Ilustração publicada na edição de dezembro de 2018 do Jornal da Ciência, em homenagem aos 70 anos da SBPC, com caricaturas de Kleber Sales: https://bit.ly/3qhCWyB. (Atualização: Ildeu Moreira também foi presidente entre os anos de 2019 e 2021)

 

“Eleição mostra vitalidade da instituição”

A SBPC nasceu em 1948 da necessidade que os cientistas têm de comunicar-se. A ideia de juntar todas as disciplinas sob a égide de uma instituição que sempre promoveu uma reunião anual, integrou profissionais da educação de diversas áreas. É interessante notar como fatos como esse nunca vêm isolados. É preciso lembrar que pouco mais de um ano depois fundou-se o CNPq, Conselho Nacional de Pesquisas, agora denominado Conselho Nacional de Desenvolvimento Científico e Tecnológico e, logo depois, a Capes, acrônimo para Campanha de Aperfeiçoamento do Pessoal de Ensino Superior e que, mais tarde, mudou o nome para Coordenação. A SBPC foi, portanto, uma instituição da sociedade civil que acompanhou, influiu e participou dessas iniciativas e das que viriam mais tarde, como as decorrentes do Parecer Sucupira que desembocaram na criação da Pós-Graduação e promoveram a Reforma Universitária, na década de 1960. Alguns que foram presidentes da SBPC foram membros do Conselho Federal de Educação nessa época.

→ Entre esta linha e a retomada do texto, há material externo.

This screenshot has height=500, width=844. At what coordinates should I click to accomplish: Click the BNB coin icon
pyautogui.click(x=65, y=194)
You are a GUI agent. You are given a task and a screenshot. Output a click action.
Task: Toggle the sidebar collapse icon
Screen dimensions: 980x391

Havia cientistas no Brasil desde o começo do século XX, mas foi a SBPC a instituição que emprestou organicidade à atividade científica, já que essa não é uma profissão com diploma profissional específico. Vão para a ciência aqueles que indagam, querem responder a perguntas e querem formar cidadãos com conhecimento mais ou menos especializado.

A SBPC foi sempre uma sociedade que manteve procedimentos democráticos desde a sua constituição. Teve que imiscuir-se na política nacional quando se quebrou a ordem institucional no País. Desde então, ela se tornou imprescindível em defesa da ciência e da cultura, uma vez que não são poucas as iniciativas políticas – aí incluído o aperto nas verbas concedidas – tendentes ao retrocesso. É forçoso lembrar, agora que tanto se discute a inserção feminina em ambientes predominantemente masculinos, que a SBPC eximiu-se de discriminar gêneros, bastando lembrar suas ótimas presidentes Carolina Martuscelli Bori (1987-1989), Glaci Therezinha Zancan (1999 a 2003) e Helena Bonciani Nader (2011 a 2017).

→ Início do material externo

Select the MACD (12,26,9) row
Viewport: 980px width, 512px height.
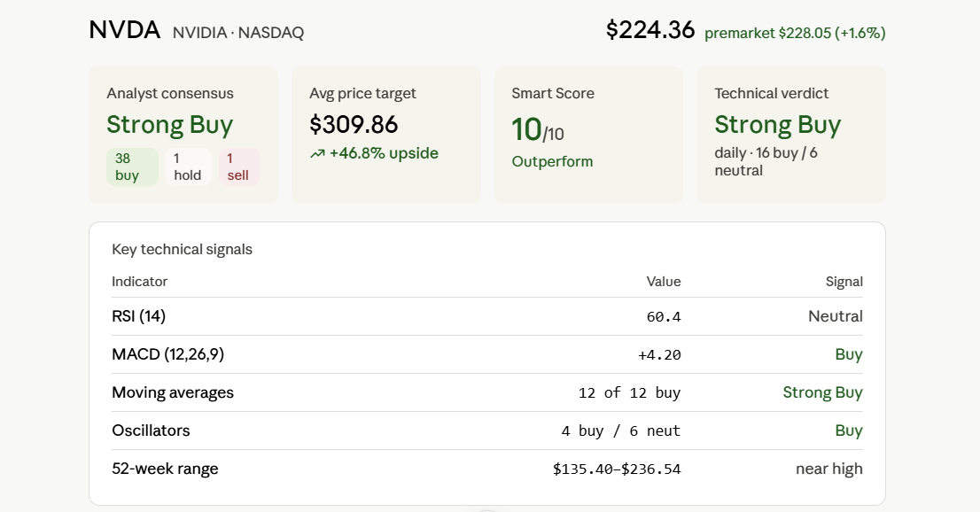pos(486,354)
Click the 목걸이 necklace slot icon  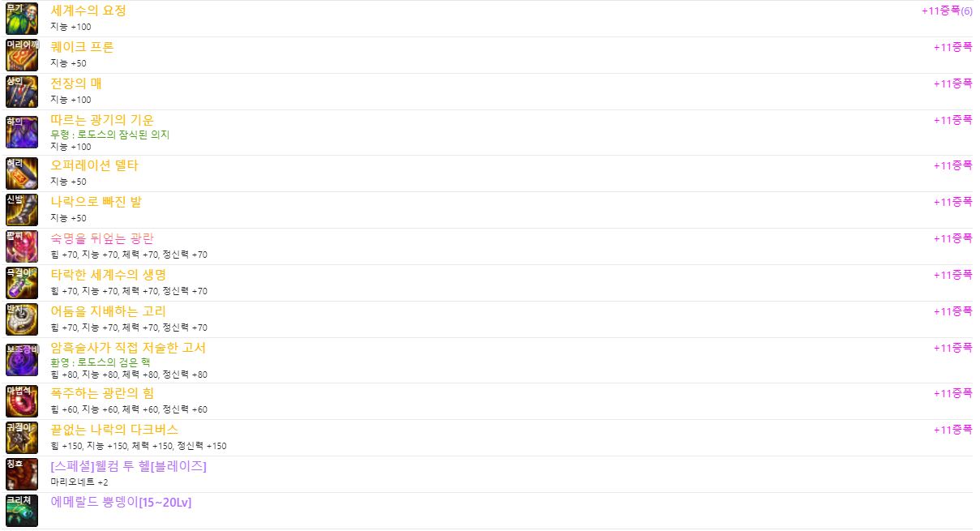point(22,283)
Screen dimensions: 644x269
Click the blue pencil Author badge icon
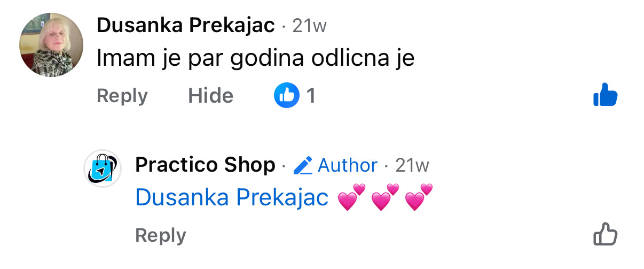pyautogui.click(x=303, y=165)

Por isso, a atual eleição, que se repete de dois em dois anos, é um ato democrático e bastante participativo, uma vez que houve o maior percentual de comparecimento desde 2009. O fato de ter havido disputa para alguns cargos mostra a vitalidade da instituição e assegura a diversidade de opiniões. Serve como exemplo. No entanto, terminado o pleito, todos estarão unidos novamente para promover Cultura, Ciência e Educação. E defendê-las, se preciso for.

Por Walter Colli, professor titular (aposentado) do Instituto de Química da USP e presidente da Comissão Eleitoral da SBPC (2021)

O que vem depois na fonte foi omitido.